Flashlights are indispensable for various outdoor activities such as camping and mountain climbing. Especially in countryside where public lighting facilities and installations are rare, it is essential for people to use their own flashlights for conducting various activities in the dark, such as reading the map, finding the way and so forth. If the light intensity of the flashlight is not high enough, only the area within a limited distance can be illuminated and so users are prone to get injured by running into obstacles in the dark. However, if the light intensity of the torch is too high, it is difficult for the human eyes to adapt to the strong light in the dark and so users cannot see things clearly in the adjacent area. This poses serious problems especially for map reading. To solve the aforementioned problem, some flashlights available in the marketplace are equipped with manual light intensity adjustment means. However, they are not user-friendly and user usually wastes much effort on switching to the suitable level of light intensity. Therefore, there is a need for flashlights with automatic light intensity means which can conveniently provide the appropriate level of light for users.

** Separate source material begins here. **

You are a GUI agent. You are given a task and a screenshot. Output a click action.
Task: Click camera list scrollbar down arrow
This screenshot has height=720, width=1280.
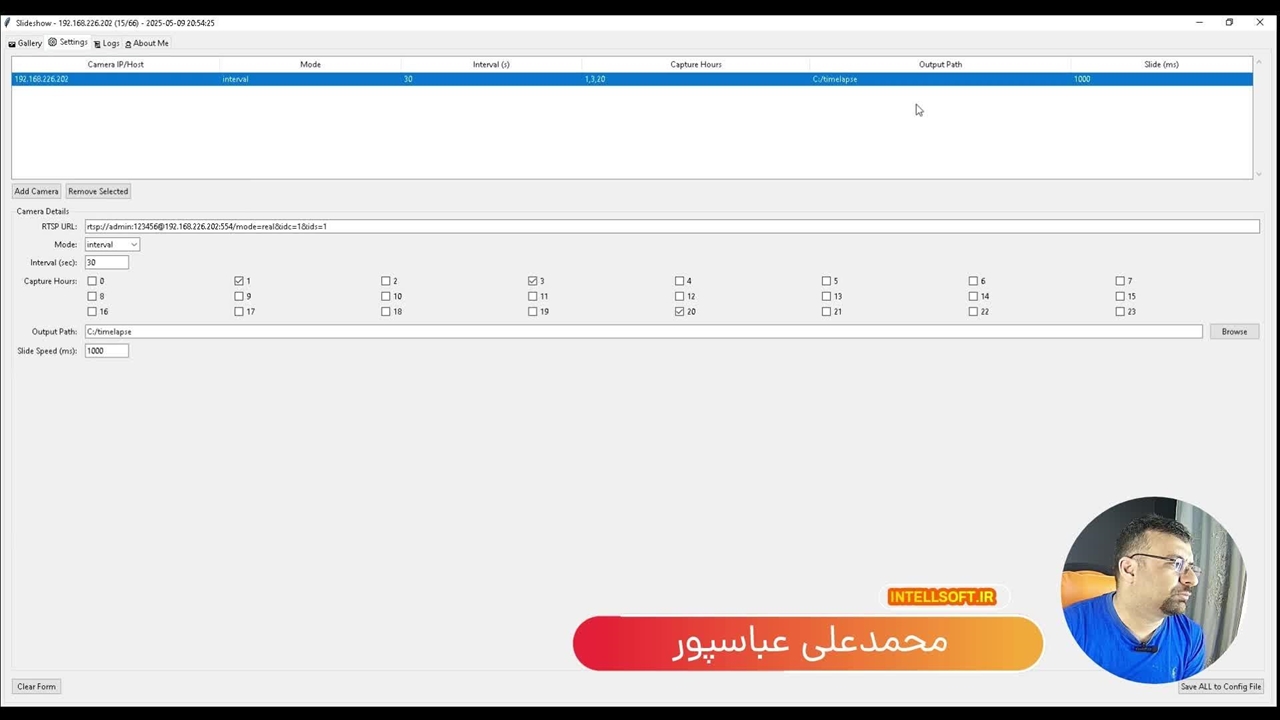pos(1258,174)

Currently, there are some flashlights with various operation modes, e.g. LOW (low light intensity), HIGH (high light intensity), STROBE (light flashes at a regular interval) and so forth. For some flashlights it is possible to program the operation modes by pressing specific function buttons on the flashlight. However, as the size of the flashlight is compact, there is not much room for setting such function buttons and the explanation on the operation thereof on the flashlight. The user needs to refer to the operation manual for the operation method. It is therefore very difficult for the user to program the flashlight using the function buttons on the flashlight, and only limited functions could be programmed in this way. Alternatively, there are flashlights which may be connected to smart phones via Bluetooth and users may program the flashlights by apps installed in the smart phones. However, as it is necessary to install wireless communication components in the flashlights, the costs of the flashlights are higher. As the apps are usually provided on different platforms, it is necessary to develop different versions of the apps for different platforms, thus the development costs are high.

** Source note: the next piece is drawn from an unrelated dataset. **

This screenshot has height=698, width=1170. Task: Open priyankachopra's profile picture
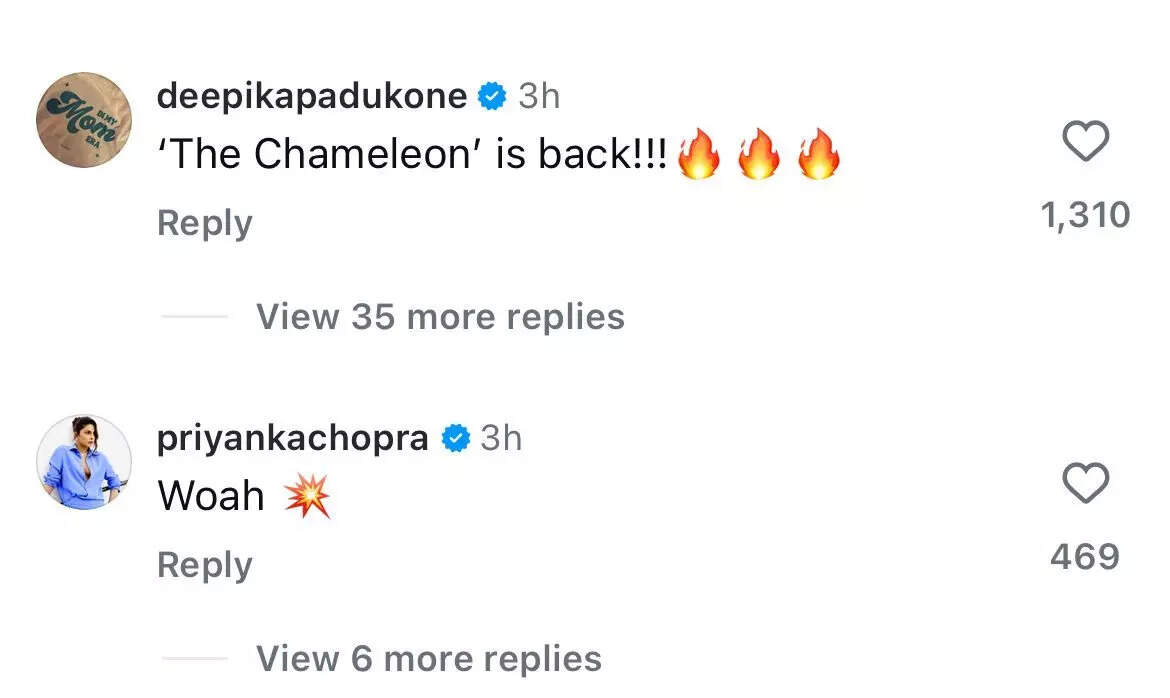83,461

In view of the aforesaid disadvantages now present in the prior art, an object of the present invention is to provide a flashlight capable of detecting the intensity of light as reflected by the nearest object facing the light source of the flashlight and automatically adjusting the light intensity according to the light intensity of light as detected by the flashlight. In principle, the farther away an object is located from the light source of the flashlight, the less intense is the light reflected by the object, and the flashlight is automatically adjusted to provide stronger light. Furthermore, the lower the reflectivity of the surface of the object, the less intense is the light reflected by the object and the flashlight is automatically adjusted to provide stronger light. The present invention therefore provides users with optimal level of lighting in the dark without blinding users with bright light. The automatic adjustment means also saves users the trouble of manually adjusting the light intensity.
It is another object of the present invention to provide a sensor component which is prevented from being affected by ambient light which are not reflected by the nearest object facing the light source of the flashlight.

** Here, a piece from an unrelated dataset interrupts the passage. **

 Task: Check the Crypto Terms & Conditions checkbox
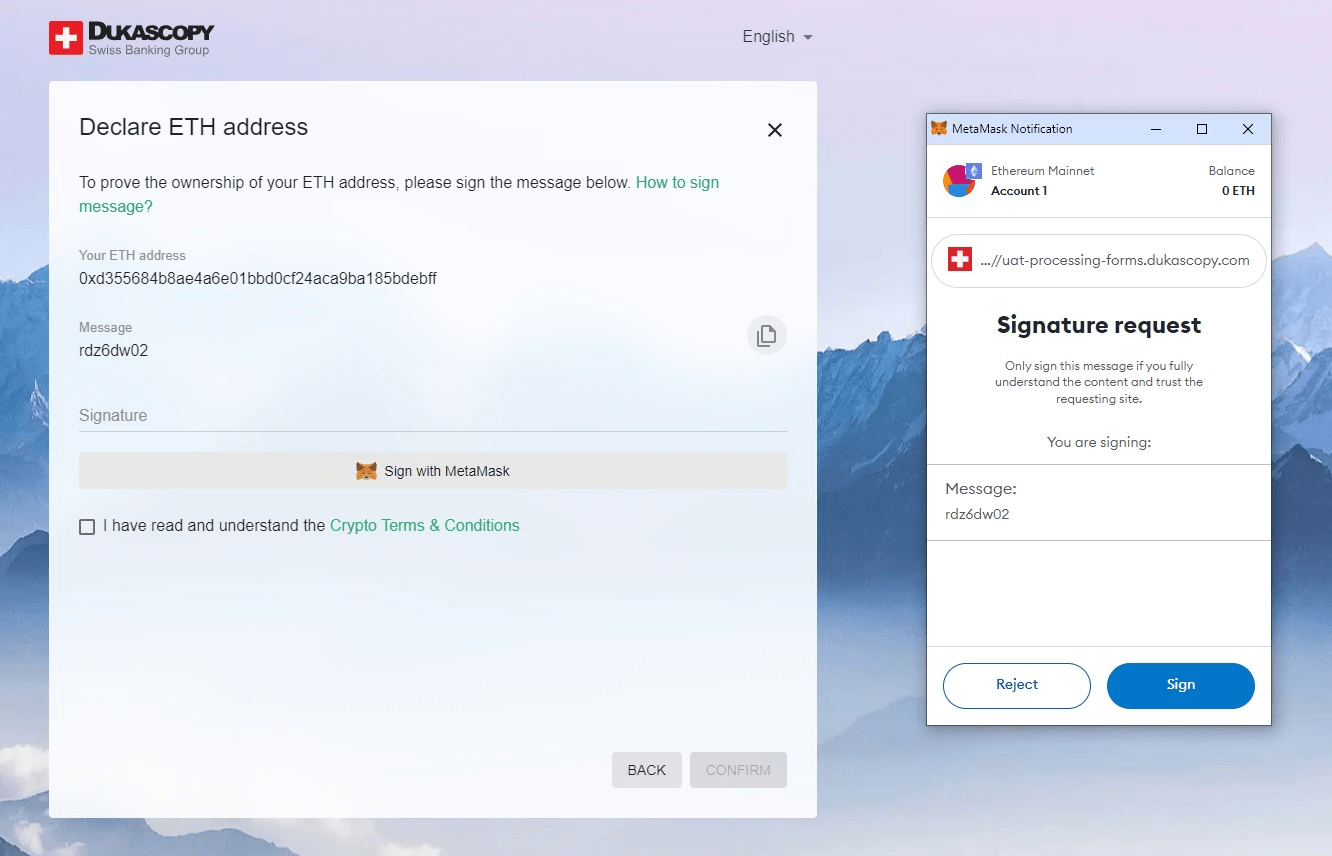[87, 527]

A further object of the present invention is to provide a programmable flashlight with an easy, convenient and highly flexible means for programming the functional sequence of the programmable switch of the flashlight as well as programming various parameters such as the brightness, strobing frequency and so forth of each of the operation modes of the flashlight.
To attain this, the present invention comprises a flashlight casing, a light source operable among a plurality of operation modes with each of the operation modes having a plurality of programmable parameters, a programmable switch for controlling the light source to switch among the plurality of operation modes according to a functional sequence, a printed circuit board with a microprocessor coupled thereon, and a power source. A sensor component is attached to the flashlight casing, and the sensor component comprises a sensor casing and a sensor disposed therein, and the sensor is electronically connected to the light source, the switch, the printed circuit board and the power source. A light controlling program operable by the microprocessor is adapted to control electrical current passing through the light source according to intensity of incident light as detected by the sensor so that more current is passed through the light source when a lower intensity of incident light is detected, and less current is passed through the light source when a higher intensity of incident light is detected. A programming program operable by the microprocessor is adapted to control the sensor to sense a sequence of ON and OFF light flashes as generated by an external device with the sequence of ON and OFF light flashes being a representation of a binary code signal for programming the functional sequence of the programmable switch and/or the parameters of each of the operation modes, decode the sequence of ON and OFF light flashes sensed by the sensor to the corresponding binary code signal, and program the functional sequence of the programmable switch and/or the parameters of each of the operation modes with the decoded binary code signal.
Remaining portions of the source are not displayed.